もう一つケンペルのトリックをご紹介しましょう。源右衛門の協力もあって、ケンペルは日本の書籍や地図など大量の資料を手に入れました。しかし、これらは全て禁制品であり、持ち帰ることはできません。元禄5年(1692)に長崎を出港したオランダ船は4隻あり、ケンペルは最終船で長崎の地を離れました。しかし、風の問題があったのか、船は翌日も長崎港内に停泊したままでした。そんな中、ケンペルが乗った船は先発した3隻の船に接近。積荷の下に密かに隠してあった禁制品の数々を海上で受けとりました。大量の品物は目立つため、複数に分散して、積み荷の奥底に隠していたのです。
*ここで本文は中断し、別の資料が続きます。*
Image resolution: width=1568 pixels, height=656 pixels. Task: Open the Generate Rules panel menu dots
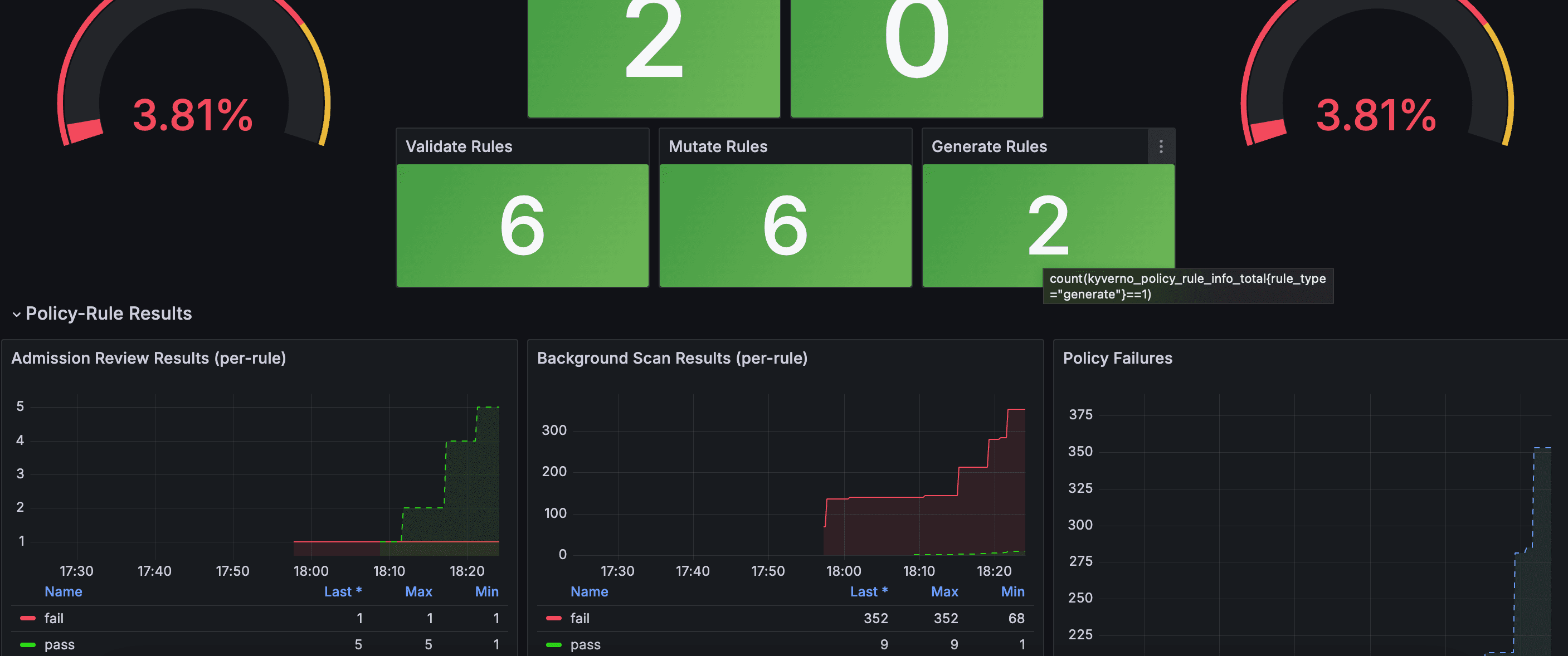1161,146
日本誌を読んでいたシーボルトも、ケンペルと同じような方法で日本人の協力を得て、禁制品を収集。帰りの船に乗せて、持ち出しに成功したかに見えましたが、運悪く船が座礁して発覚し、大問題になりました。有名なシーボルト事件です。関係した多くの日本人たちが死罪になり、シーボルトは心を痛めたと言います。ケンペルとシーボルト、明暗を分けたのは「運」としか言いようがありませんが、ケンペルも一歩間違えば、同じようになっていたのです。関係した通詞や乙名、今村源右衛門も死罪になったことでしょう。ヨーゼフ・クライナーも言っている通り、源右衛門ら日本人たちは命をかけて情報提供したのです。彼らの勇気ある行動によって、ケンペルの日本誌は成就して、世界に日本を知らしめることになるのです。
【ケンペルゆかりの場所】
ツュンベリーが来崎する1年前、養父の後を継いで稽古通詞になった15歳の青年がいました。志筑忠雄です。20代前半で通詞職を退役して以降、志筑はオランダ語の書物を翻訳して大量に出版しました。享和元年(1801)に出版した『鎖国論』の原作者はケンペルです。『日本誌』に附録として付けられていた論文で、おそらく日本から帰った直後、ライデンに滞在中に書かれたものだと考えられています。「鎖国」とは、志筑がこの本を翻訳した時に造語した言葉です。